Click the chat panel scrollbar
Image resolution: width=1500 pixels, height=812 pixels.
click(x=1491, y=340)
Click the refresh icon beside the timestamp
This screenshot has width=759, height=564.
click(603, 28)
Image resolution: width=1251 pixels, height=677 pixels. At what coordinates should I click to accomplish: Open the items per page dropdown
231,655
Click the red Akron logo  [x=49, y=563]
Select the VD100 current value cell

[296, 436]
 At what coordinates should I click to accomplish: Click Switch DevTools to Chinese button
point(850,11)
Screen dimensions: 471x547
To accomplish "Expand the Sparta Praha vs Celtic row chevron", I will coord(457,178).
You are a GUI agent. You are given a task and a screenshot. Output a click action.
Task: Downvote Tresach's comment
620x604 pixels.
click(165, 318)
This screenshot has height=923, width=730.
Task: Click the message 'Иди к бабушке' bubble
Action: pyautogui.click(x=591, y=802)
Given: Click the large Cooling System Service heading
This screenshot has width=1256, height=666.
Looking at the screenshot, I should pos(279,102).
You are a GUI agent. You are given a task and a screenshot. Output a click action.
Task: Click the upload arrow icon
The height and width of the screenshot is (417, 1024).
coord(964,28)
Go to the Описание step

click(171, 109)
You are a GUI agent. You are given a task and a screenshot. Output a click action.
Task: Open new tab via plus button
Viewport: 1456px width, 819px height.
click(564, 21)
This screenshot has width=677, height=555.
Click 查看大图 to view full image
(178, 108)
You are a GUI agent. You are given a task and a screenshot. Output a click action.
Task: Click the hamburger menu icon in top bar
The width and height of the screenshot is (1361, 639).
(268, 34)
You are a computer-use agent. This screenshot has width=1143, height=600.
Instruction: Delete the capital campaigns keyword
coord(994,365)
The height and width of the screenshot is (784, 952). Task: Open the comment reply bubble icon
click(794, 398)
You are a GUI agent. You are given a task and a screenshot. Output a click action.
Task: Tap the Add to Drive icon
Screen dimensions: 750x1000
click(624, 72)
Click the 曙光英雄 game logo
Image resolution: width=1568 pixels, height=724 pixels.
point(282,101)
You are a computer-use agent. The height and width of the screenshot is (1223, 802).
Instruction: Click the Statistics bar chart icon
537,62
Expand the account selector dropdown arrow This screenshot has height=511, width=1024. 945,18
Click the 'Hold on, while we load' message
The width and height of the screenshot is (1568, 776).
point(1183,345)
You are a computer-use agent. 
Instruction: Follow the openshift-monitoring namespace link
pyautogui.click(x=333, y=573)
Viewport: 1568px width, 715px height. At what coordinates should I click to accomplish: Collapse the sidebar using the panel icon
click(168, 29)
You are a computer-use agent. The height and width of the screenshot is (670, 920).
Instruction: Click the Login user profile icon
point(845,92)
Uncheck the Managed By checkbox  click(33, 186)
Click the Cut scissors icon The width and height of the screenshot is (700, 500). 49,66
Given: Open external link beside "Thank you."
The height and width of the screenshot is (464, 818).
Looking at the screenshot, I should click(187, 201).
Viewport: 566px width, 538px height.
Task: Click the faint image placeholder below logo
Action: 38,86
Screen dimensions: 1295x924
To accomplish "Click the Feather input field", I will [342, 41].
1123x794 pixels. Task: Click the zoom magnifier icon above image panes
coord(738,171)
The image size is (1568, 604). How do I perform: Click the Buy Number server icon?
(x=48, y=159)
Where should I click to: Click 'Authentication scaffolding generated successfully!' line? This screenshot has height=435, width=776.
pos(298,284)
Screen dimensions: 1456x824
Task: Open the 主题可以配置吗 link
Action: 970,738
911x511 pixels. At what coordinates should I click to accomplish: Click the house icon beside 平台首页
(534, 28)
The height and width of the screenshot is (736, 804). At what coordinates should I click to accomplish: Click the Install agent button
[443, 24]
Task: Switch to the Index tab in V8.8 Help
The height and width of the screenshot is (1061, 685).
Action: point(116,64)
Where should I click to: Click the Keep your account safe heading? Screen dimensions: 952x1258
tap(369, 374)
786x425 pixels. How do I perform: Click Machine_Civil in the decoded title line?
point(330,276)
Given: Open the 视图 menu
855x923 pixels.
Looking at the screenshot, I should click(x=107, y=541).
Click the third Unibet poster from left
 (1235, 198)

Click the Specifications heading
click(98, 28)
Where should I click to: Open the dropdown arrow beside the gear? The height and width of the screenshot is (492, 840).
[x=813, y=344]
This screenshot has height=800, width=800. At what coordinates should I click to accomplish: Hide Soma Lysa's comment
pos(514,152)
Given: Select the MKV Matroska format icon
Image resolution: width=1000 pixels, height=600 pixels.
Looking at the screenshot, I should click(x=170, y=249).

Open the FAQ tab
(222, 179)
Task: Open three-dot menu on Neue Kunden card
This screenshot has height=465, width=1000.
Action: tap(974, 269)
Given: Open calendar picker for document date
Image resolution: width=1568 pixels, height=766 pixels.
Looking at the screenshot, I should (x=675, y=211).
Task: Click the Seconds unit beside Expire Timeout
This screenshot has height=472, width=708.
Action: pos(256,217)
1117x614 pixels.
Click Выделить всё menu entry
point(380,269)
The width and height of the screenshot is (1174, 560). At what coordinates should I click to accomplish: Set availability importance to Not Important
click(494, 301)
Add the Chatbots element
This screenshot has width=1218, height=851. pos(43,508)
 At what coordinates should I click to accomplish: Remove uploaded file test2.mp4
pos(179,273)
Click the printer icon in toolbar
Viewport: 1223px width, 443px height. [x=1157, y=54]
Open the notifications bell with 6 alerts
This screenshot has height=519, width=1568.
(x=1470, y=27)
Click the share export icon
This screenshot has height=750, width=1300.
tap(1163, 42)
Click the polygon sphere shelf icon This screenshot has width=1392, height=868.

****************

WHAT THE TASK ASKS
Write out each record exactly, without addition or omission.

ANSWER FOR THE TASK
Click the chat panel scrollbar
Image resolution: width=1500 pixels, height=812 pixels.
click(x=1491, y=340)
Click the refresh icon beside the timestamp
This screenshot has width=759, height=564.
click(603, 28)
Image resolution: width=1251 pixels, height=677 pixels. At what coordinates should I click to accomplish: Open the items per page dropdown
231,655
Click the red Akron logo  [x=49, y=563]
Select the VD100 current value cell

[296, 436]
 At what coordinates should I click to accomplish: Click Switch DevTools to Chinese button
point(850,11)
Screen dimensions: 471x547
To accomplish "Expand the Sparta Praha vs Celtic row chevron", I will coord(457,178).
You are a GUI agent. You are given a task and a screenshot. Output a click action.
Task: Downvote Tresach's comment
620x604 pixels.
click(165, 318)
This screenshot has height=923, width=730.
Task: Click the message 'Иди к бабушке' bubble
Action: pyautogui.click(x=591, y=802)
Given: Click the large Cooling System Service heading
This screenshot has width=1256, height=666.
Looking at the screenshot, I should pos(279,102).
You are a GUI agent. You are given a task and a screenshot. Output a click action.
Task: Click the upload arrow icon
The height and width of the screenshot is (417, 1024).
coord(964,28)
Go to the Описание step

click(171, 109)
You are a GUI agent. You are given a task and a screenshot. Output a click action.
Task: Open new tab via plus button
Viewport: 1456px width, 819px height.
click(564, 21)
This screenshot has width=677, height=555.
Click 查看大图 to view full image
(178, 108)
You are a GUI agent. You are given a task and a screenshot. Output a click action.
Task: Click the hamburger menu icon in top bar
The width and height of the screenshot is (1361, 639).
(268, 34)
You are a computer-use agent. This screenshot has width=1143, height=600.
Instruction: Delete the capital campaigns keyword
coord(994,365)
The height and width of the screenshot is (784, 952). Task: Open the comment reply bubble icon
click(794, 398)
You are a GUI agent. You are given a task and a screenshot. Output a click action.
Task: Tap the Add to Drive icon
Screen dimensions: 750x1000
click(624, 72)
Click the 曙光英雄 game logo
Image resolution: width=1568 pixels, height=724 pixels.
point(282,101)
You are a computer-use agent. The height and width of the screenshot is (1223, 802).
Instruction: Click the Statistics bar chart icon
537,62
Expand the account selector dropdown arrow This screenshot has height=511, width=1024. 945,18
Click the 'Hold on, while we load' message
The width and height of the screenshot is (1568, 776).
point(1183,345)
You are a computer-use agent. 
Instruction: Follow the openshift-monitoring namespace link
pyautogui.click(x=333, y=573)
Viewport: 1568px width, 715px height. At what coordinates should I click to accomplish: Collapse the sidebar using the panel icon
click(168, 29)
You are a computer-use agent. The height and width of the screenshot is (670, 920).
Instruction: Click the Login user profile icon
point(845,92)
Uncheck the Managed By checkbox  click(33, 186)
Click the Cut scissors icon The width and height of the screenshot is (700, 500). 49,66
Given: Open external link beside "Thank you."
The height and width of the screenshot is (464, 818).
Looking at the screenshot, I should click(187, 201).
Viewport: 566px width, 538px height.
Task: Click the faint image placeholder below logo
Action: 38,86
Screen dimensions: 1295x924
To accomplish "Click the Feather input field", I will [342, 41].
1123x794 pixels. Task: Click the zoom magnifier icon above image panes
coord(738,171)
The image size is (1568, 604). How do I perform: Click the Buy Number server icon?
(x=48, y=159)
Where should I click to: Click 'Authentication scaffolding generated successfully!' line? This screenshot has height=435, width=776.
pos(298,284)
Screen dimensions: 1456x824
Task: Open the 主题可以配置吗 link
Action: 970,738
911x511 pixels. At what coordinates should I click to accomplish: Click the house icon beside 平台首页
(534, 28)
The height and width of the screenshot is (736, 804). At what coordinates should I click to accomplish: Click the Install agent button
[443, 24]
Task: Switch to the Index tab in V8.8 Help
The height and width of the screenshot is (1061, 685).
Action: point(116,64)
Where should I click to: Click the Keep your account safe heading? Screen dimensions: 952x1258
tap(369, 374)
786x425 pixels. How do I perform: Click Machine_Civil in the decoded title line?
point(330,276)
Given: Open the 视图 menu
855x923 pixels.
Looking at the screenshot, I should click(x=107, y=541).
Click the third Unibet poster from left
 (1235, 198)

Click the Specifications heading
click(98, 28)
Where should I click to: Open the dropdown arrow beside the gear? The height and width of the screenshot is (492, 840).
[x=813, y=344]
This screenshot has height=800, width=800. At what coordinates should I click to accomplish: Hide Soma Lysa's comment
pos(514,152)
Given: Select the MKV Matroska format icon
Image resolution: width=1000 pixels, height=600 pixels.
Looking at the screenshot, I should click(x=170, y=249).

Open the FAQ tab
(222, 179)
Task: Open three-dot menu on Neue Kunden card
This screenshot has height=465, width=1000.
Action: tap(974, 269)
Given: Open calendar picker for document date
Image resolution: width=1568 pixels, height=766 pixels.
Looking at the screenshot, I should (x=675, y=211).
Task: Click the Seconds unit beside Expire Timeout
This screenshot has height=472, width=708.
Action: pos(256,217)
1117x614 pixels.
Click Выделить всё menu entry
point(380,269)
The width and height of the screenshot is (1174, 560). At what coordinates should I click to accomplish: Set availability importance to Not Important
click(494, 301)
Add the Chatbots element
This screenshot has width=1218, height=851. pos(43,508)
 At what coordinates should I click to accomplish: Remove uploaded file test2.mp4
pos(179,273)
Click the printer icon in toolbar
Viewport: 1223px width, 443px height. [x=1157, y=54]
Open the notifications bell with 6 alerts
This screenshot has height=519, width=1568.
(x=1470, y=27)
Click the share export icon
This screenshot has height=750, width=1300.
tap(1163, 42)
Click the polygon sphere shelf icon This screenshot has width=1392, height=868.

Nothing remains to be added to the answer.